BEBERAPA waktu yang lalu, saya pernah menulis hubungan antara sholat yang khusu’ dengan adab dan akhlak kita sewaktu hendak menghadap Allah. Salah satunya, saya mengutip perintah Allah agar kita mengenakan pakaian yang bagus [QS. 7 : 31].
Hal itu kita lakukan sebagai bentuk pantulan kesadaran akan bertemu dan bertamu kepada Allah yang Maha Agung dan Besar. Bentuk kesadaran akan bertemu dan bertamu untuk memohon pertolongan dan ampunan kepada zat yang Maha Penolong lagi Maha Pengampun.
Pada tempat yang sama, saya juga menulis bahwa jauh dari cukup dan sempurna, bila kita cuma mengenakan pakaian yang bagus ketika hendak sholat. Dalam waktu yang bersamaan, kita juga diminta untuk mengenakan pakaian Taqwa. Pakaian yang melindungi dan menghiasi hati dan batin kita. Justru, pakaian taqwa ini adalah sebaik-baik pakaian [QS. 7 : 26].

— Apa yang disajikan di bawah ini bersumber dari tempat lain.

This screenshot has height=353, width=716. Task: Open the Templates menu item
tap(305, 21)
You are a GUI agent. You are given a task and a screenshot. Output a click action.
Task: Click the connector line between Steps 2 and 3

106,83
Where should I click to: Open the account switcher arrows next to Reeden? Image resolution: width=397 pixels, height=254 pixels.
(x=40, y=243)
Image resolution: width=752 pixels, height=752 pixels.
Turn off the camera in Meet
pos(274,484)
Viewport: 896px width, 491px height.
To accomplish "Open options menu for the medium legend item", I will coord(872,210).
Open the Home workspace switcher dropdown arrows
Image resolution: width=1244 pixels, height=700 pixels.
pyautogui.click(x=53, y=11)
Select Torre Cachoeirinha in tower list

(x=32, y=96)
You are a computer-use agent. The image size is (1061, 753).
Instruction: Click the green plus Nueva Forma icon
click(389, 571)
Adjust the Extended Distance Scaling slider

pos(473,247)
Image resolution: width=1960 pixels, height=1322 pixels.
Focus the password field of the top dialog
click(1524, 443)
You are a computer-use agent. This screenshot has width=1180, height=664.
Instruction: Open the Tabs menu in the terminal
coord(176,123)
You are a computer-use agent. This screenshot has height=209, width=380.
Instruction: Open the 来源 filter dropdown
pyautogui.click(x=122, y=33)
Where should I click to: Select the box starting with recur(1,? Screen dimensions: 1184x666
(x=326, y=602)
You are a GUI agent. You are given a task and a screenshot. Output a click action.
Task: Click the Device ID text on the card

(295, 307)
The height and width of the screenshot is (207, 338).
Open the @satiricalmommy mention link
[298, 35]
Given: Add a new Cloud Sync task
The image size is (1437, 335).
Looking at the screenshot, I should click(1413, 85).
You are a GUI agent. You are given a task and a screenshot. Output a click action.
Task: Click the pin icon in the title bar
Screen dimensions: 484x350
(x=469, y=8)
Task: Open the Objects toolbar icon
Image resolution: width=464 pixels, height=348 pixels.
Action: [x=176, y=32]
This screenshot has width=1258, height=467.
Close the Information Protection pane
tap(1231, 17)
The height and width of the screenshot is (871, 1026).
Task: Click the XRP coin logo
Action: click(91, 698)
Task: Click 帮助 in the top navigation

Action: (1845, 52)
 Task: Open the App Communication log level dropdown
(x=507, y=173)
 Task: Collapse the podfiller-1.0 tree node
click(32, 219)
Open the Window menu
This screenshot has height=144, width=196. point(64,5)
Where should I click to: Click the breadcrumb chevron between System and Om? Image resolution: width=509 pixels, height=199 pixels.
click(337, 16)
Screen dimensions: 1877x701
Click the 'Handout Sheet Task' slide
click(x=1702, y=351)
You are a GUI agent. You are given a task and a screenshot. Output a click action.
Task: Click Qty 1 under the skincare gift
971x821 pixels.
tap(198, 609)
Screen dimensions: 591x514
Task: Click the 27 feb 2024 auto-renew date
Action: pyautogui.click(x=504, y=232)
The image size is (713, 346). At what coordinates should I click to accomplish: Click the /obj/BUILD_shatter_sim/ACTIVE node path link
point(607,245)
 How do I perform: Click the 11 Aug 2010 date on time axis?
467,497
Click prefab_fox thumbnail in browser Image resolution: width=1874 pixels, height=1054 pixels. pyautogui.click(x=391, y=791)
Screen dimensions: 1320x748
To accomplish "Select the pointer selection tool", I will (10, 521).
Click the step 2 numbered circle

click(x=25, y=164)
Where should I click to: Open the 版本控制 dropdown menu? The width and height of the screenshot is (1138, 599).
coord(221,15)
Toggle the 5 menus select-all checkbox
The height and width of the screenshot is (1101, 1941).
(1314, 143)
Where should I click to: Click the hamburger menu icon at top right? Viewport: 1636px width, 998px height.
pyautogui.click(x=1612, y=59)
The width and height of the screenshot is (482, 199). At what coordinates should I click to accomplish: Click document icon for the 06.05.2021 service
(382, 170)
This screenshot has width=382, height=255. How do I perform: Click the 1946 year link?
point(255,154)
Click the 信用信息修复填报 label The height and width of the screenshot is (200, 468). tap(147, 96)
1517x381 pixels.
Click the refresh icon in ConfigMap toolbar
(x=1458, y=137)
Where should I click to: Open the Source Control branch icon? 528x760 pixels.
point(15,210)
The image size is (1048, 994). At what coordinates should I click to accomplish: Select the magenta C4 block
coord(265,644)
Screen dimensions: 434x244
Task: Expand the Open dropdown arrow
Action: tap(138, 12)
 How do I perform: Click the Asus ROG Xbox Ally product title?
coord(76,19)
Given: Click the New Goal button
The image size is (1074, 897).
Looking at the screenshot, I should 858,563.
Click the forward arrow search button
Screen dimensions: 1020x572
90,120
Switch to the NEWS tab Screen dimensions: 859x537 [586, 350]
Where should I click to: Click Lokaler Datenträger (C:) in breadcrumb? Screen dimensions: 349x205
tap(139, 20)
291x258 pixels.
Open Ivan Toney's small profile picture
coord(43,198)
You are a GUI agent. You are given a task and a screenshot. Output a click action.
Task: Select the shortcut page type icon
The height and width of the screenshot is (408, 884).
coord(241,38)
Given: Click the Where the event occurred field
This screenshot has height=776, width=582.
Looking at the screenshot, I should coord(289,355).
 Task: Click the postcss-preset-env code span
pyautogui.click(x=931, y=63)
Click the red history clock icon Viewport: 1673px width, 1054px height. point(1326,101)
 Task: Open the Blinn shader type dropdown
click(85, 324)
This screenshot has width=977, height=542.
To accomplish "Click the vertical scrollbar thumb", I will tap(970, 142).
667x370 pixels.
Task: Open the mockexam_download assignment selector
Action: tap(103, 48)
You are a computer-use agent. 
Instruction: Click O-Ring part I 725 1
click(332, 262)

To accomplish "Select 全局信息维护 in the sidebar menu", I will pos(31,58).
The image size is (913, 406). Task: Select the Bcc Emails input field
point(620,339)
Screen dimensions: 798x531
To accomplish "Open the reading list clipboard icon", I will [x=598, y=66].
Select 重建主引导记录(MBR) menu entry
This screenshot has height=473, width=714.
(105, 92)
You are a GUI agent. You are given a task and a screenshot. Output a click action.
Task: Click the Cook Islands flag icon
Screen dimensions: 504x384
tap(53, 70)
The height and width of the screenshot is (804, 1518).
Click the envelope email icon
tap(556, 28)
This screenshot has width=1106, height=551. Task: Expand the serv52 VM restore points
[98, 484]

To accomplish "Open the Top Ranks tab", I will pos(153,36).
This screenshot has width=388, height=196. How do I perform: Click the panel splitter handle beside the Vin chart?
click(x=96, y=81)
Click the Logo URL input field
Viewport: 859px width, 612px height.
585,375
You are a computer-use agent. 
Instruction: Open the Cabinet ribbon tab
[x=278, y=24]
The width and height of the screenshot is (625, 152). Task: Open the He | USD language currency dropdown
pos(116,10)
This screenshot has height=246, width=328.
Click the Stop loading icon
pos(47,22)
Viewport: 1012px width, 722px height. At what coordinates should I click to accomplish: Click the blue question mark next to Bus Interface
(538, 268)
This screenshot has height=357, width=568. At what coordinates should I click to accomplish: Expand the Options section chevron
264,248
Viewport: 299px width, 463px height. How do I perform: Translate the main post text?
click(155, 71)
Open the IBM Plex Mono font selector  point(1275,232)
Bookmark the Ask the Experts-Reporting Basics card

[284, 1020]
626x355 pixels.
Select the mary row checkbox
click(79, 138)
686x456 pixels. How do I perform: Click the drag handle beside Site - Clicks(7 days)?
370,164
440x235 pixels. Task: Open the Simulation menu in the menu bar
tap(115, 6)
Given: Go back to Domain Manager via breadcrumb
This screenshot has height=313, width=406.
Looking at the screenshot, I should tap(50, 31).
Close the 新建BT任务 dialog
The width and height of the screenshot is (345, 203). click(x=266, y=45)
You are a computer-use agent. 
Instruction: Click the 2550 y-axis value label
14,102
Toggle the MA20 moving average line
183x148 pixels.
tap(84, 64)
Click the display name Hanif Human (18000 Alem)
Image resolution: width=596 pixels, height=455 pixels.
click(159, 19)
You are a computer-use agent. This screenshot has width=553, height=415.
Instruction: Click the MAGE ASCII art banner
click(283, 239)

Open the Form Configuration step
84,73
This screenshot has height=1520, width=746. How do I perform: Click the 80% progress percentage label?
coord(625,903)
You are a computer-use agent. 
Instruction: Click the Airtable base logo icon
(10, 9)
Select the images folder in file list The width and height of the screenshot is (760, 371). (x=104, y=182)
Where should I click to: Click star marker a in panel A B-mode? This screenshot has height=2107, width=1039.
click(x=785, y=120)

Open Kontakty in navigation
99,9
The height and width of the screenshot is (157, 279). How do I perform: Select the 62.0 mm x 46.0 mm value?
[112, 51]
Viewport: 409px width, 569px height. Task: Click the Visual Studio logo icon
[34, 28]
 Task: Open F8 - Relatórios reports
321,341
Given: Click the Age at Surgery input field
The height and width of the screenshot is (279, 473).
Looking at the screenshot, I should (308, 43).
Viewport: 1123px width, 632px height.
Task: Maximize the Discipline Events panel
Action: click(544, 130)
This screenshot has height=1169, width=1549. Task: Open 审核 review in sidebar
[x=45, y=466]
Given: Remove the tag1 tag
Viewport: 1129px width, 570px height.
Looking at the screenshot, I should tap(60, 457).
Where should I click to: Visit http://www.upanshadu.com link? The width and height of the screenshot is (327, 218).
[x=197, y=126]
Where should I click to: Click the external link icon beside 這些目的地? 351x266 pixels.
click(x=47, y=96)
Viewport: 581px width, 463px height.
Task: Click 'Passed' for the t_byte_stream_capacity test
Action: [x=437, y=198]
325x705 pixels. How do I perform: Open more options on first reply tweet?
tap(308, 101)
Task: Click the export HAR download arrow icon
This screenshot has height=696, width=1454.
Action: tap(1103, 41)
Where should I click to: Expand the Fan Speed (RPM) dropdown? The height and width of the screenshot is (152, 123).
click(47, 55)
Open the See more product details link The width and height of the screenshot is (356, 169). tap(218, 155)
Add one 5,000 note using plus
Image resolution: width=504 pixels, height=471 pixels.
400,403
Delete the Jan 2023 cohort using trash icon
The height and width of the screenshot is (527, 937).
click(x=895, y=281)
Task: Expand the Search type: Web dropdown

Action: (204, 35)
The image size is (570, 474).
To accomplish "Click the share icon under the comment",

Kanjeng Sunan Kalijaga, menafsirkan atau lebih tepatnya menurunkan makna Surah Al A’raf ayat 26 di atas, dalam bentuk karya berupa pakaian yang beliau namakan Surjan [diambil dari bahasa Arab yang berarti pepadhang atau penerang. Menerangi pemakainya maupun orang yang ada di sekitarnya]. Biasa juga disebut pakaian takwa. Karena, dalam beragam detailnya, secara simbolik memuat substansi dari makna takwa.
Salah satu bagian dari kelengkapan pakaian takwa adalah keris, yang disisipkan di bagian belakang badan. Dalam bahasa Jawa, keris disebut dhuwung atau curigo, yang dapat berarti hati-hati atau waspada. Hal ini mengingatkan kita pada dialog dan percakapan antara Umar bin Khattab RA dengan Ubay bin Ka’ab RA berkenaan dengan takwa.
Umar bertanya : “Wahai Ubay, apa makna takwa?” Alih-alih menjawab, justru Ubay balik bertanya : “Wahai Umar, pernahkah engkau berjalan melewati jalan yang penuh duri?” Umar menjawab : “Tentu pernah.” “Apa yang engkau lakukan saat itu?” Lanjut Ubay bertanya. “Tentu saja, aku akan berjalan dengan berhati-hati,” jawab Umar. Ubay lantas berkata, “Itulah hakekat takwa.”